Here are the predicted probabilities for port with the other variables at representative values.

ggpredict(fit1, terms = "port", 
          condition = c(female = "Female", log_fare = 2, parch = 2))

# Predicted probabilities of survived

port         | Predicted |       95% CI
---------------------------------------
Cherbourg    |      0.52 | [0.37, 0.68]
Queenstown   |      0.41 | [0.26, 0.58]
Southhampton |      0.39 | [0.28, 0.51]

Average predicted values/marginal effects: Again, despite this being the default in Stata, you have do it the by hand long way in R. I will send that code to you separately.

7.4 Marginal Effects

This is one of the two functions that margins covers. In R we use the function margins() from the margins package. There are only two big decisions you have to make when running this function: what variable to focus on and how to handle the other X variables.

Decision 1: What is your variable of focus?

With the margins command, you specify your variable of focus with the variables option.

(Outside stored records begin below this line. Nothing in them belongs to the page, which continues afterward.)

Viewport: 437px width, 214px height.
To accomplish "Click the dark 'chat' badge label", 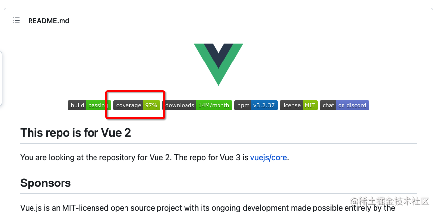I will click(x=328, y=105).
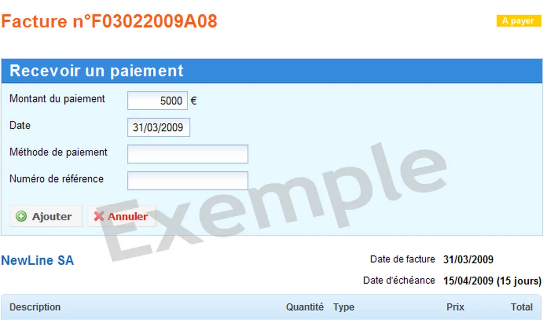Click the Quantité column header
Image resolution: width=547 pixels, height=323 pixels.
[x=305, y=307]
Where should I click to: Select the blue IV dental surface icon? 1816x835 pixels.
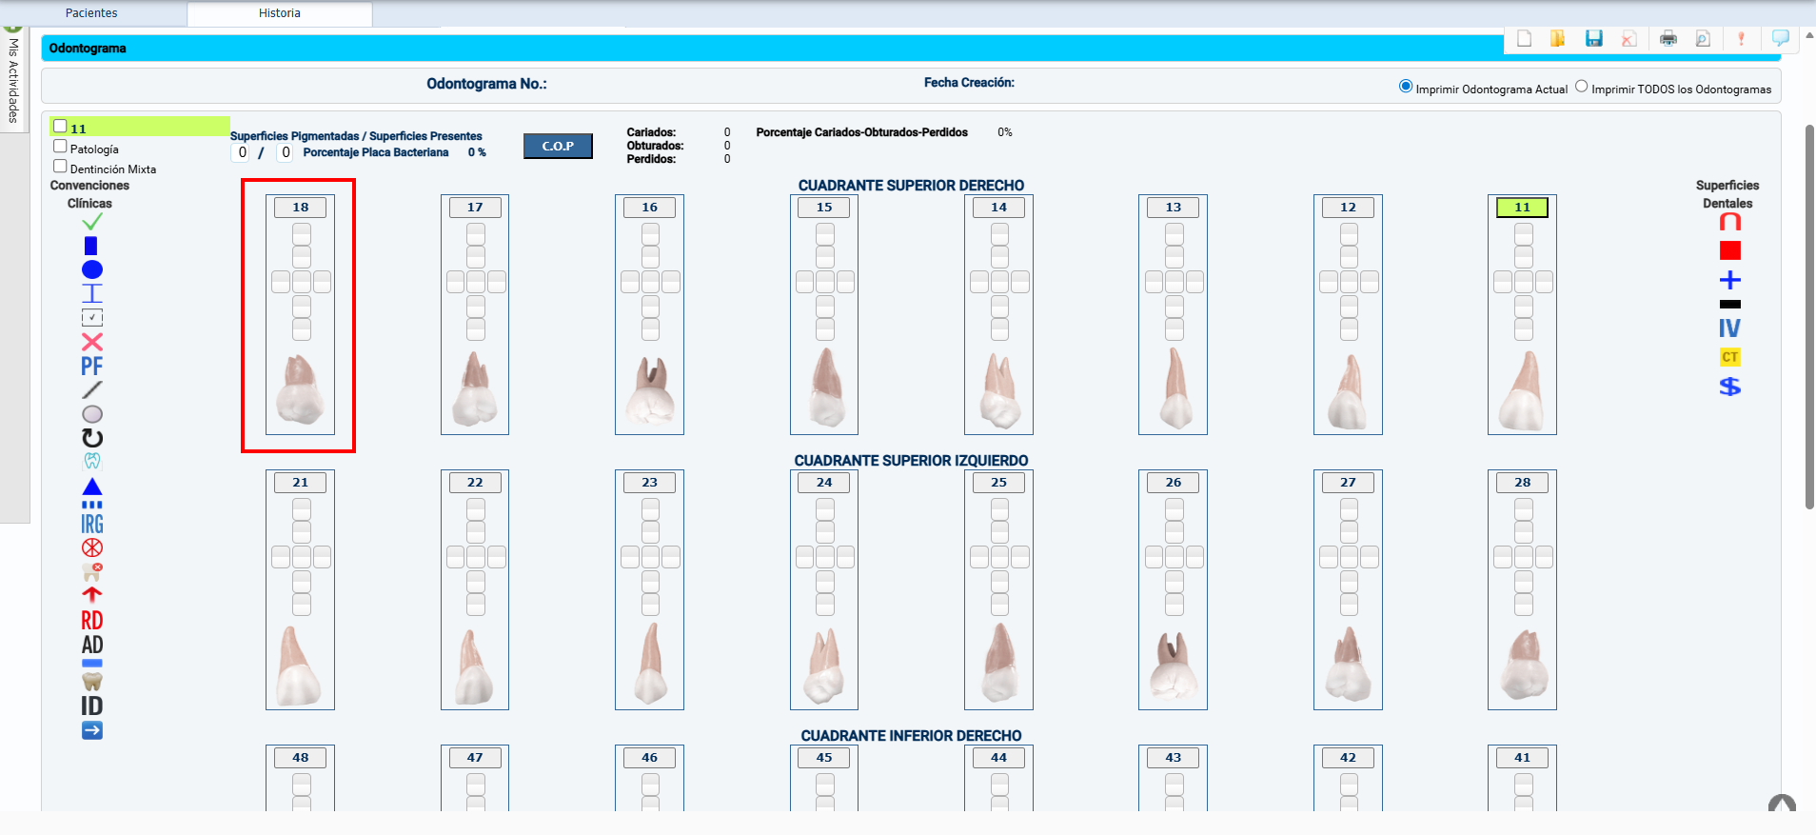point(1729,328)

It doesn’t matter whether your variable is categorical or continouous, though specificy specific values of your continuous variable if you choose.

Categorical example: Here are the marginal effects for port. There are only two because it refers back to the base category (Cherbourg).

margins(fit1, variables = "port")

 portQueenstown portSouthhampton
       -0.07146         -0.08379

Continuous example: Here is the marginal effects of ticket fair overall:

margins(fit1, variables = "log_fare")

 log_fare
   0.1112

Continuous example specifying specific values: Here is the marginal effects at different values of ticket fare (logged). You may want to use this option to show how a one unit change in fare has a larger effect at higher values of ticket fare.

margins(fit1, variables = "log_fare", at = list(log_fare = c(0, 2, 4, 6)))

 at(log_fare) log_fare
            0   0.0581
            2   0.1044
            4   0.1365
            6   0.1117

Decision 2: How will you handle the other X variables?

Again, this is a review from last week. There are three approaches to handling the other X variables (aka the ones that are NOT the X variable you want to highlight):

Hold other variables at means: Marginal Effects at Means (MEM)
Hold other variables at representative values: Marginal Effects at Representative values (MER)
Run everything with observed values and compute the average: Average Marginal Effect (AME).

Marginal Effects at Means: I found an easier way to do this compared to last week. You can use the at = command to fill in the base categories and means for the remaining variables. This doesn’t exactly replicate what happens in Stata, so I may change this code later.

MEM for port…

margins(fit1, variables = "port",
        at = list(female = "Male", log_fare = mean(fit1$data$log_fare), 
                  parch = mean(fit1$data$parch)))

Average marginal effects at specified values

glm(formula = survived ~ port + female + log_fare + parch, family = binomial(link = "logit"),     data = df_titanic)

 at(female) at(log_fare) at(parch) portQueenstown portSouthhampton
       Male        2.962    0.3816        -0.0751         -0.08661

Marginal Effects at Representative Values: specify the model results, the variable we want to find the marginal effect for, and then the specific values for the other variables that correspond with our “representative case.”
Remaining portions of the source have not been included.